ドワーフは通常、彼らの創造主であると信じているモラディンを崇拝している[35]。彼らの伝説によると、モラディンは宝石と金属を使ってドワーフを自分の姿に似せて作り上げ、彼らに命を吹き込んだという。多くのキャンペーン設定において、ドワーフ・パンテオンは指導者モラディンに加え、アバソー、“真なる銀”ベアオナー、“銀鬚”クランゲディン、“輝くマント”ダグマレン、ドゥマソイン、ムアマン・ドゥアサル、ヴァーガダインで構成され、ラドゥグエルはドゥエルガルの神である[11][36]。『石の種族』では、ハンセアスを含む複数の神格が紹介された[21]。他のキャンペーン設定では、異なるドワーフの神格が存在する場合がある。

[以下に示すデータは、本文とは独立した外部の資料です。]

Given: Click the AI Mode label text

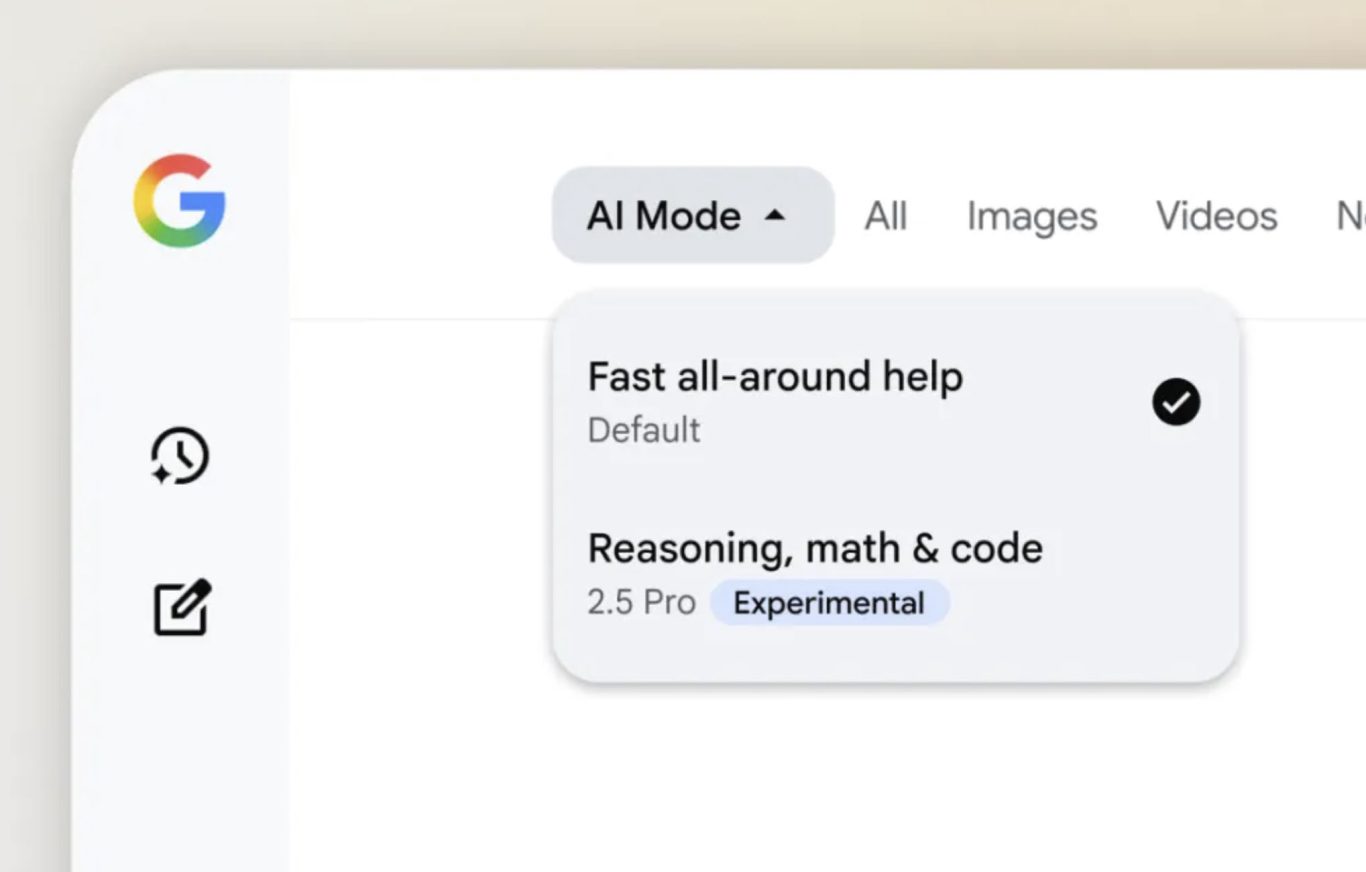Looking at the screenshot, I should click(663, 216).
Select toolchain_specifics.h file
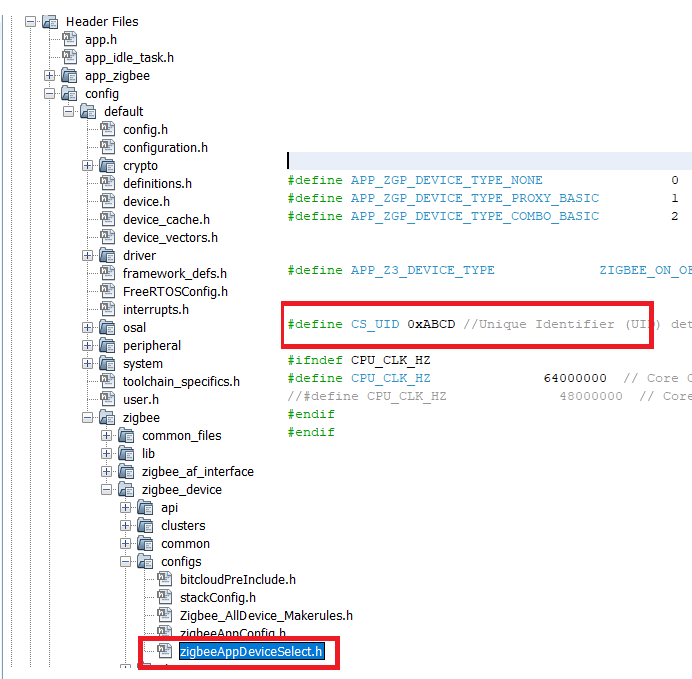 (x=181, y=381)
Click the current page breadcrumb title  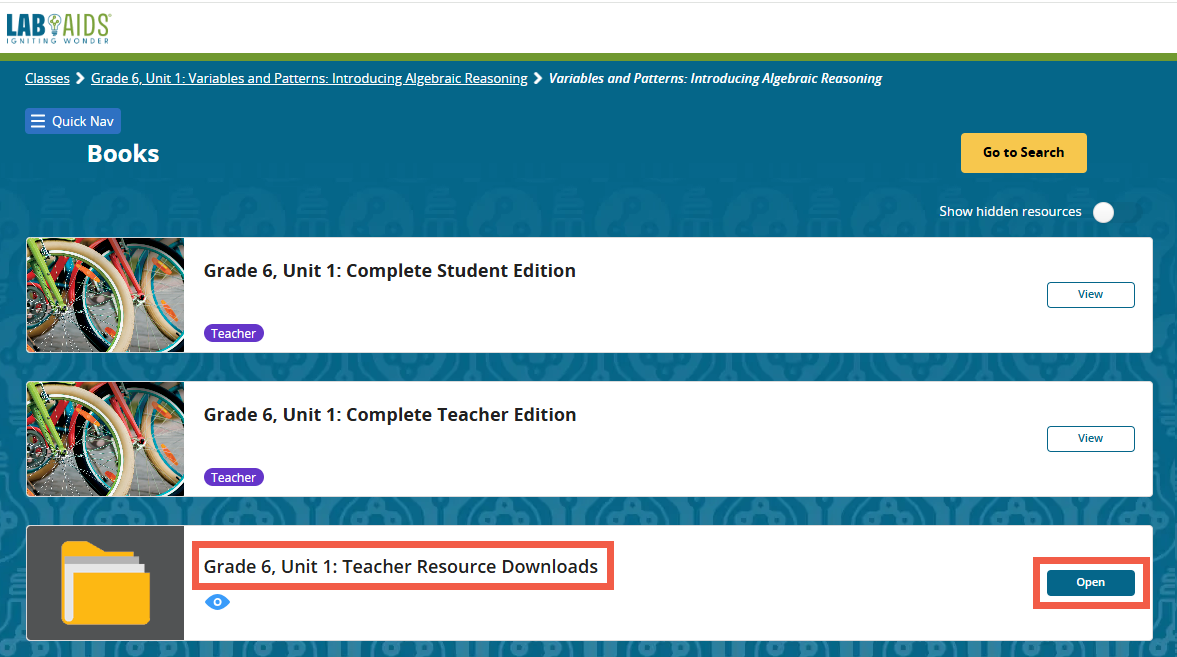point(715,78)
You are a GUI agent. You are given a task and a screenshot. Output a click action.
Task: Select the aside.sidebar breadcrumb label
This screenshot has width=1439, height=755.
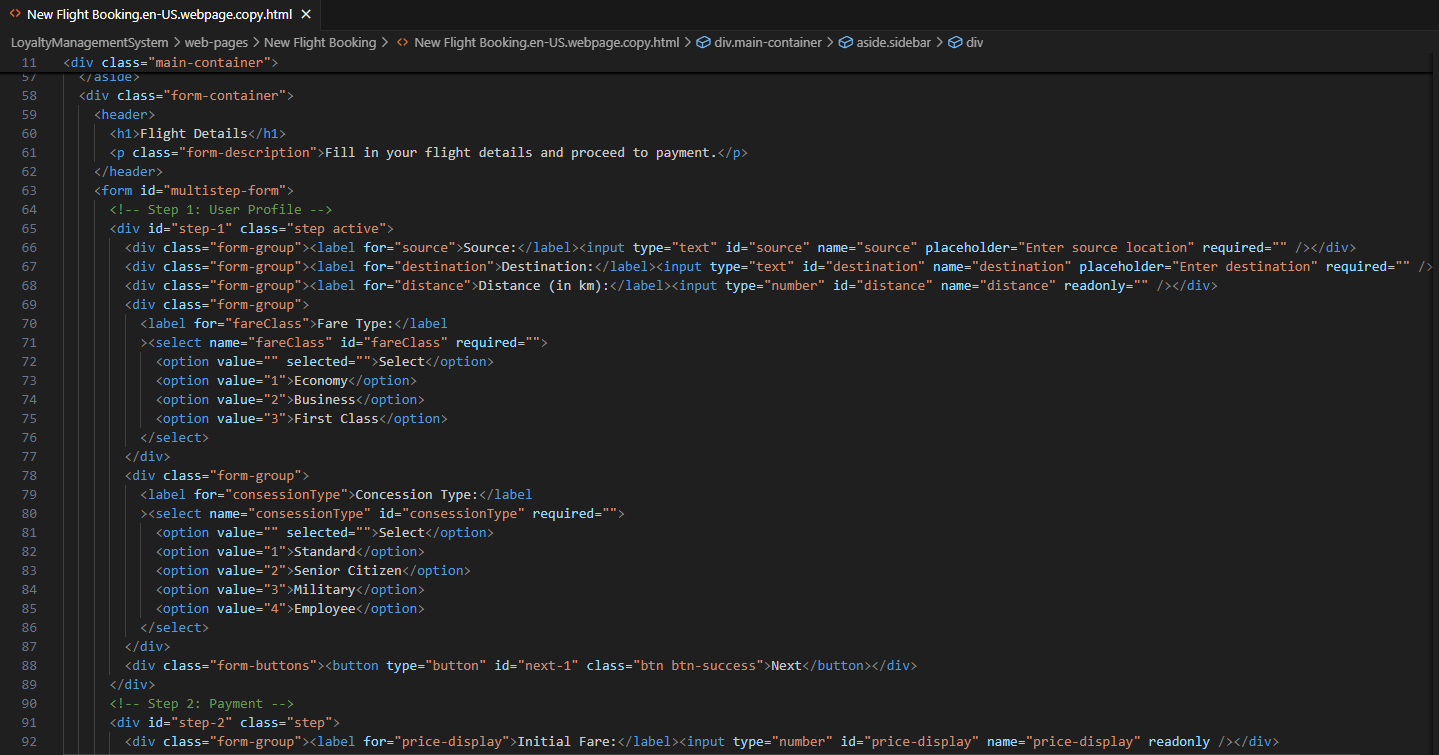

ドワーフはノームと良好な関係を築いており、ノームはしばしばドワーフの近縁種族と見なされる[37]。ドワーフはヒューマン、ハーフエルフ、ハーフリングを受け入れている。ドワーフは平均的なヒューマンより長生きするため、ヒューマンと深く知り合うことは稀であり、むしろヒューマンの家族全体と友好関係を築くことを好む[16]。ドワーフはハーフオークを信用せず、エルフを評価しない[38]。エルフとはオーク、ゴブリン、邪悪な巨人、トロルとの戦いにおいてのみ同盟を結ぶ[39]

デセック文字

1987年に『Forgotten Realms Campaign Set』と共に発売された『Cyclopedia of the Realms』初版では、ドワーフは「デセック(Dethek)」と呼ばれるルーン文字のような文字を使用し、これは直接「共通語」に翻訳されると記述されている。彼らは朽ちるものには書かず、金属や石に刻むことを好むとされている。本は金属板を綴じて作られる。彼らが文字を刻む石板は共通語で「ルーンストーン」と呼ばれ、ダイヤモンド形で厚さ約1インチ、非常に硬い岩石でできていると記述されている。刻まれた文字は縁に沿って螺旋状に配置され、外縁から中心に向かって読む[40]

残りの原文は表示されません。